Adaptive Feature Ranking for Unsupervised Transfer Learning
Transfer Learning is concerned with the application of knowledge gained from solving a problem to a different but related problem domain. In this paper, we propose a method and efficient algorithm for ranking and selecting representations from a Restricted Boltzmann Machine trained on a source domain to be transferred onto a target domain. Experiments carried out using the MNIST, ICDAR and TiCC image datasets show that the proposed adaptive feature ranking and transfer learning method offers statistically significant improvements on the training of RBMs. Our method is general in that the knowledge chosen by the ranking function does not depend on its relation to any specific target domain, and it works with unsupervised learning and knowledge-based transfer.
Keywords: Feature Selection, Transfer Learning, Restricted Boltzmann Machines
Transfer Learning is concerned with the application of knowledge gained from solving a problem to a different but related problem domain. A number of researchers in Machine Learning have argued that the provision of supplementary knowledge should help improve learning performance [15, 2, 12, 1, 11, 14, 9, 3]. In Transfer Learning [10, 1, 11, 14], knowledge from a source domain can be used to improve performance in a target domain by assuming that related domains have some knowledge in common. In connectionist transfer learning, many approaches transfer the knowledge selected specifically based on the target, and (in some cases) with the provision of labels in the source domain [8, 16]. In constrast, we are interested in selecting the representations that can be transferred in general to the target without the provision of labels in the source domain, which is similar to self-taught learning [11, 6]. In addition, we propose to study how much knowledge should be transferred to the target domain, which has not been studied yet in self-taught mode.
This paper introduces a method and efficient algorithm for ranking and selecting representation knowledge from a Restricted Boltzmann Machine (RBM) [13, 4] trained on a source domain to be transferred onto a target domain. A ranking function is defined that is shown to minimize information loss in the source RBM. High-ranking features are then transferred onto a target RBM by setting some of the network’s parameters. The target RBM is then trained to adapt a set of additional parameters on a target dataset, while keeping the parameters set by transfer learning fixed.
Experiments carried out using the MNIST, ICDAR and TiCC image datasets show that the proposed adaptive feature ranking and transfer learning method offers statistically significant improvements on the training of RBMs in three out of four cases tested, where the MNIST dataset is used as source and either the ICDAR or TiCC dataset is used as target. As expected, our method improves on the predictive accuracy of the standard self-taught learning method for unsupervised transfer learning .

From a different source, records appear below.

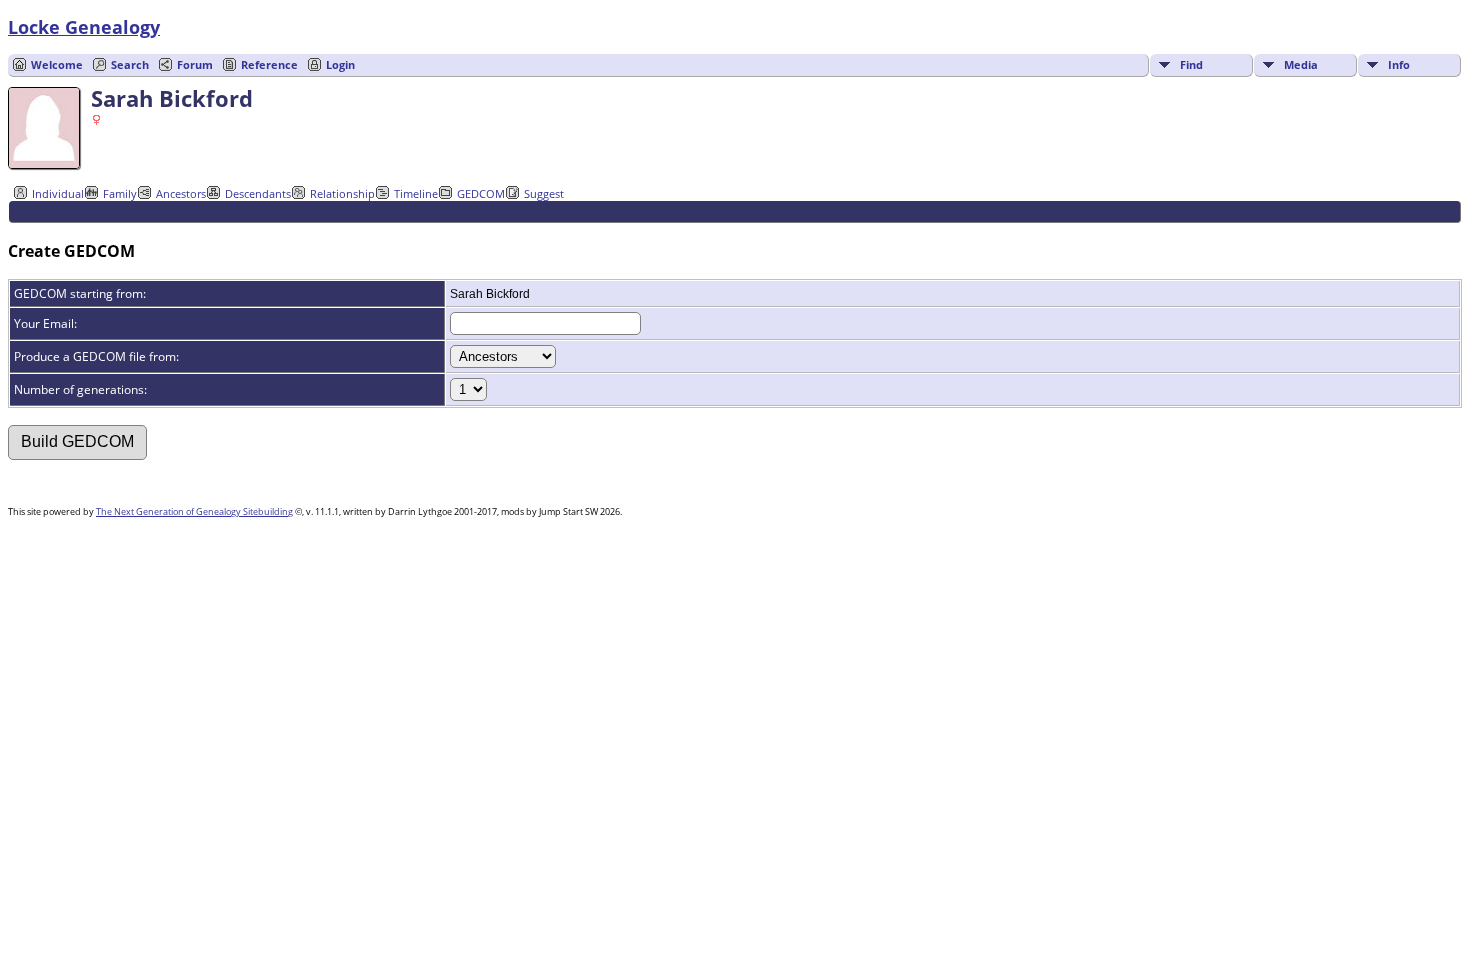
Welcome (57, 64)
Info (1399, 64)
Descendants (258, 193)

Our method is general in that the knowledge chosen by the ranking function does not depend on its relation to any specific target domain. In transfer learning, it is normal for the choice of the knowledge to be transferred from the source domain to rely on the nature of the target domain. For example, in , knowledge such as data samples in the source domain are transformed to a target domain to enrich supervised learning. In our approach, the transfer learning is unsupervised, as done in . We are concerned with inductive transfer learning in that representation learned from a domain can be useful in analogous domains. For example, in  a common orthonormal matrix is learned to construct linear features among multiple tasks. Self-taught learning , on the other hand, applies sparse coding to transfer the representations learned from source data onto the target domain. Like self-taught, we are interested in unsupervised transfer learning using cross-domain features. The system has been implemented in MATLAB; all learning parameters and data folds are available upon request.
The outline of the paper is as follows. In Section 2, we define feature selection by ranking in which high scoring features are associated with significant part of the network. In Section 3, we introduce the adaptive feature learning method and algorithm to combine selective features in source domain with features in target domain. In Section 4, we present and discuss the experimental results. Section 5 concludes and discusses directions for future work.

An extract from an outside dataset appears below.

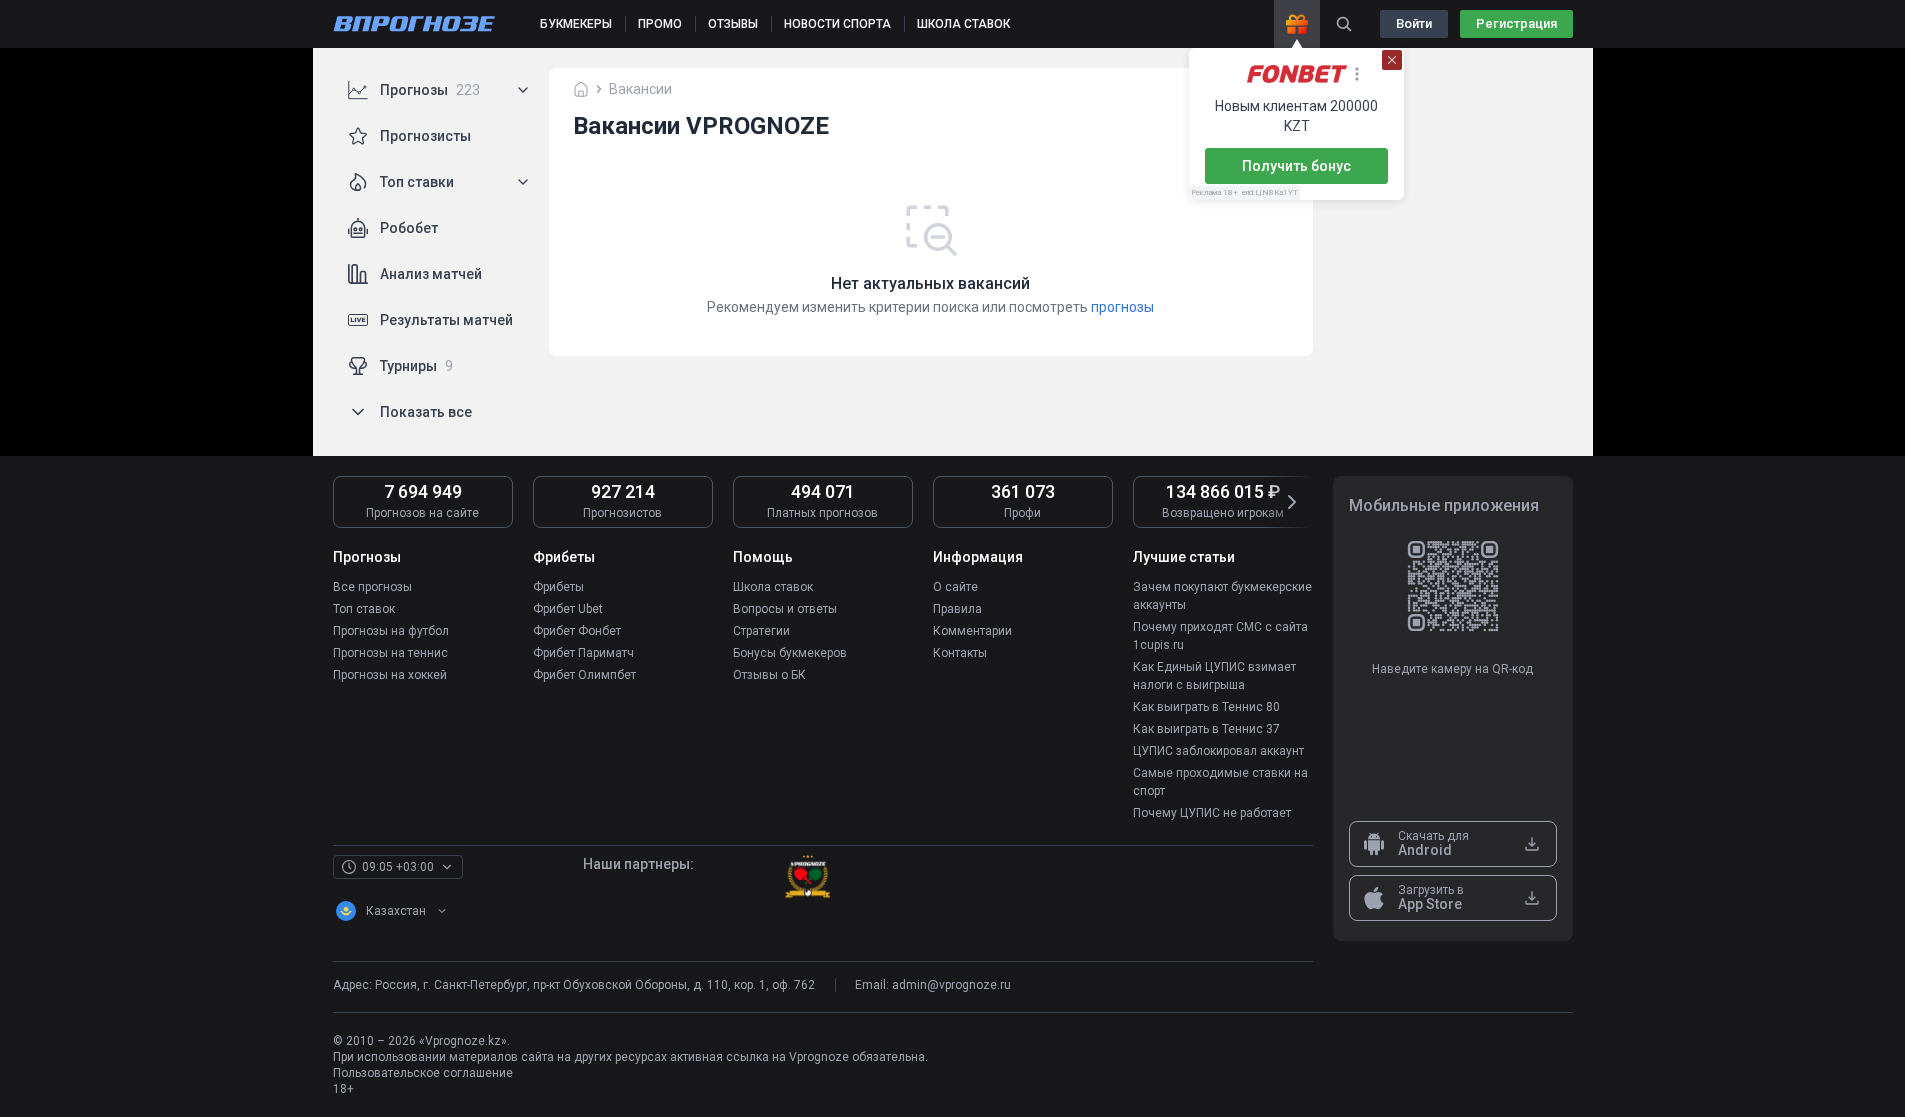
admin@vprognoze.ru (951, 985)
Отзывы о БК (769, 675)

2 Feature Selection by Ranking
In this section, we present a method for selecting representations from an RBM by ranking their features. We define a ranking function and show that it can capture the most significant information in the RBM, according to a measure of information loss.

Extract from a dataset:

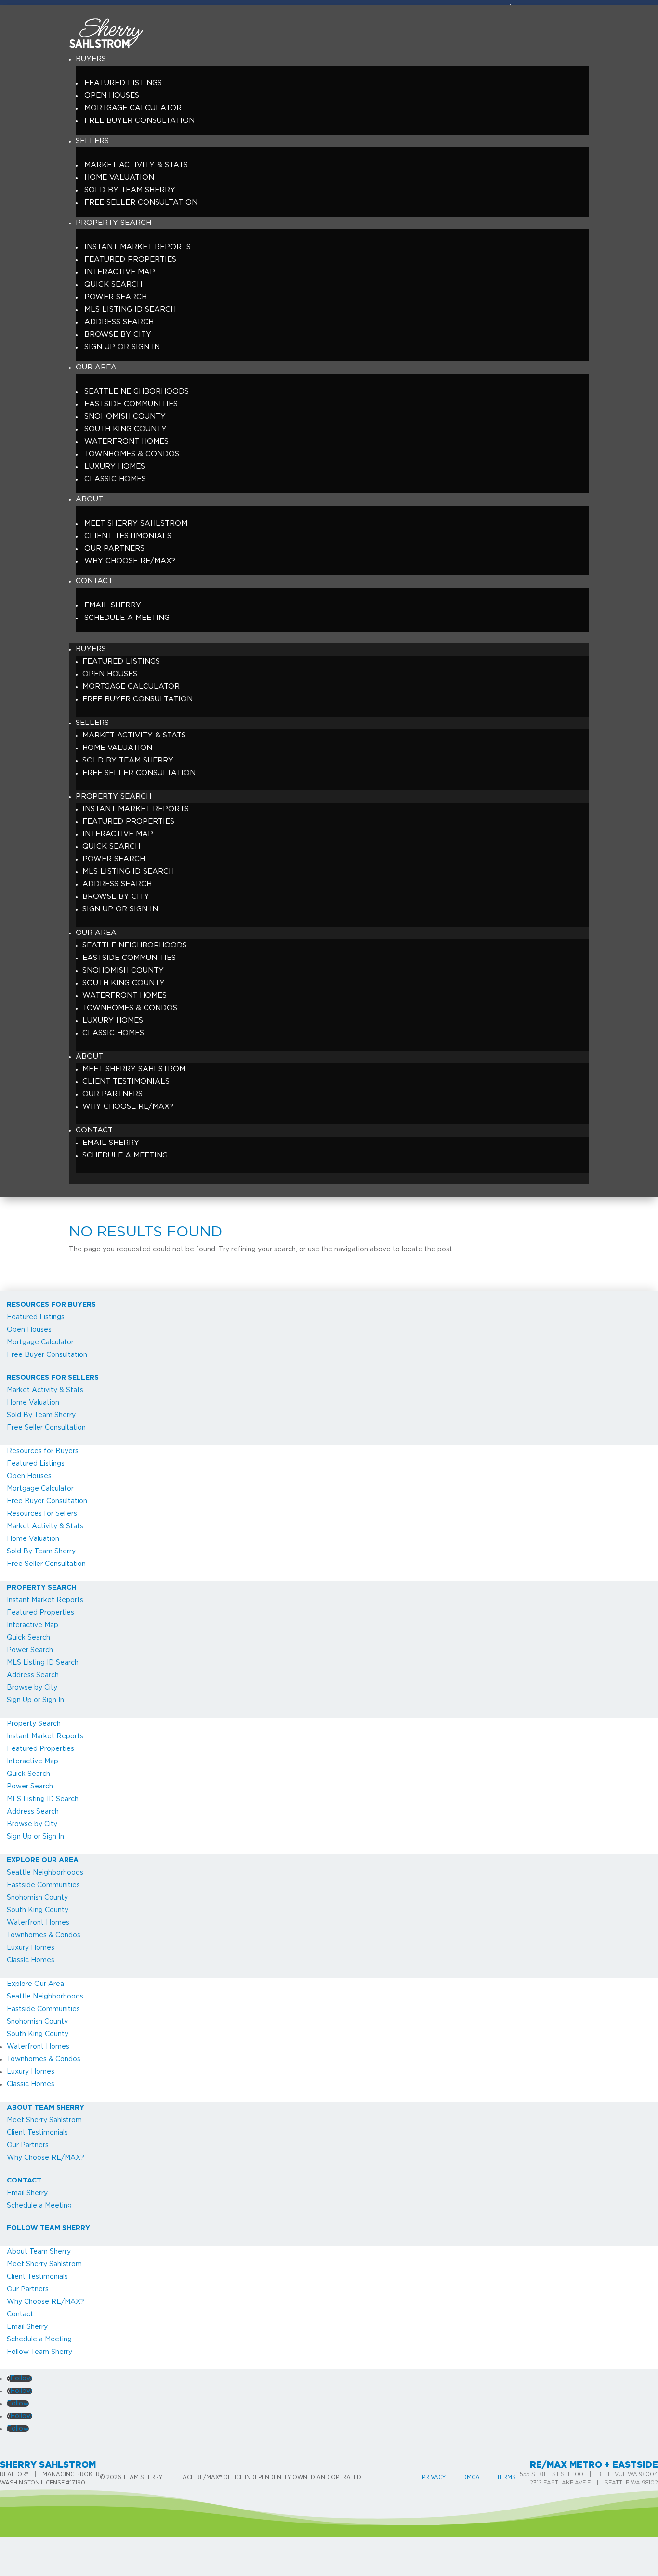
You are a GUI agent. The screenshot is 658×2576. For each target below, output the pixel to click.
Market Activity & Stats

In a trained RBM, we define to be a score for each unit in the hidden layer. The score represents the weight-strength of a sub-network () consisting of all the connections from unit to the visible layer. A score is a positive real number that can be seen as capturing the uncertainty in the sub-network. We expect to be able to replace all the weights of a network by appropriate or with minimum information loss. We define the information loss as:
where is a vector of connection weights from unit in the hidden layer to all the units in the visible layer, is a vector of the same size as , and .
Since equation (1) is a quadratic function, the value of that minimizes information loss can be found by setting the derivatives to zero, as follows:
Since and from equation (1), we can see that:
holds if and only if , which will also minimize .
Applying equation (3) to (LABEL:eq:cfd_1), we obtain:
We may notice that using instead of weights would result in a compression of the network; however, in this paper we focus on the scores only for selecting features to use for transfer learning. In what follows, we give a practical example which shows that low-score features are semantically less meaningful than high-scoring ones.
We have trained an RBM with 10 hidden nodes to model the XOR function from its truth-table such that . The logical values are represented by integers , respectively. After training the network, a score for each sub-network can be obtained. The score allows us to replace each real-value weight by its sign, and interpret those signs logically where a negative sign () represents logical negation (), as exemplified in Table 1.
Table 2 shows all the sub-networks with associated scores. As one may recognize, each sub-network represents a logical rule learned from the RBM. However, not all of the rules are correct w.r.t. the XOR function. In particular, the sub-network scoring encodes a rule , which is inconsistent with . By ranking the sub-networks according to their scores, this can be identified: high-scoring sub-networks are consistent with the data, and low-scoring ones are not. We have repeated the training several times with different numbers of hidden units, obtaining similar intuitive results.
In what follows, we will study the effect of pruning low-scoring sub-networks from an RBM trained on complex image domain data. So far, we have seen that our scoring can be useful at identifying relevant representations. In particular, if the score of a sub-network is small in relation to the average score of the network, they seem more likely to represent noise.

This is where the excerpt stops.